TASK DETAILS: Quote the stretch of the material from the line containing "Click the scroll down arrow icon" through the line containing "700x483 pixels. 21,82", with both of those lines included.

EXCERPTED DATA:
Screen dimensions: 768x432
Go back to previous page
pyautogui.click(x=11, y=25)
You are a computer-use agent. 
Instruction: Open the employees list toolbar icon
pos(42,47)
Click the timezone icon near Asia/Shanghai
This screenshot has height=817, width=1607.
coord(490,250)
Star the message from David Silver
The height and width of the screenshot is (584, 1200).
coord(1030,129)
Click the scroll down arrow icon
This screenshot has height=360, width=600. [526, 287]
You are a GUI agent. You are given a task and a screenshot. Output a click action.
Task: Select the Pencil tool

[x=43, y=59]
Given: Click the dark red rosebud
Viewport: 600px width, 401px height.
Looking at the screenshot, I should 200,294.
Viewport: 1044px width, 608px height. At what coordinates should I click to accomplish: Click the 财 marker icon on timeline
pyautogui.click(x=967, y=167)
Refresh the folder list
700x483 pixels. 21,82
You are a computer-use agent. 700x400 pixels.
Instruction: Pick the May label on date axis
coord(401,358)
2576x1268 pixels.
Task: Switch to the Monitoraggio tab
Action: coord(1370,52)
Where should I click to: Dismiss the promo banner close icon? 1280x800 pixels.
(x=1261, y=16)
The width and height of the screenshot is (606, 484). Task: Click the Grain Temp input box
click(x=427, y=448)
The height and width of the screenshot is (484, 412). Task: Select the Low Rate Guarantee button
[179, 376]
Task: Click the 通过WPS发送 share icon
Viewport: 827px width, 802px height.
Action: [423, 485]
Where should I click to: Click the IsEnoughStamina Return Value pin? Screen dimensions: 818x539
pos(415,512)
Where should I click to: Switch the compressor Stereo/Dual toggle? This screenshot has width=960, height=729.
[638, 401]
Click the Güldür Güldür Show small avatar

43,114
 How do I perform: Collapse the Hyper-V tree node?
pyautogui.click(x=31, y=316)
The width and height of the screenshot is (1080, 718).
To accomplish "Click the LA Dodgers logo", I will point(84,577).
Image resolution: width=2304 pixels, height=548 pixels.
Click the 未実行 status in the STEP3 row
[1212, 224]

RESPONSE TO THE EXERCISE:
Click the scroll down arrow icon
This screenshot has height=360, width=600. [526, 287]
You are a GUI agent. You are given a task and a screenshot. Output a click action.
Task: Select the Pencil tool

[x=43, y=59]
Given: Click the dark red rosebud
Viewport: 600px width, 401px height.
Looking at the screenshot, I should 200,294.
Viewport: 1044px width, 608px height. At what coordinates should I click to accomplish: Click the 财 marker icon on timeline
pyautogui.click(x=967, y=167)
Refresh the folder list
700x483 pixels. 21,82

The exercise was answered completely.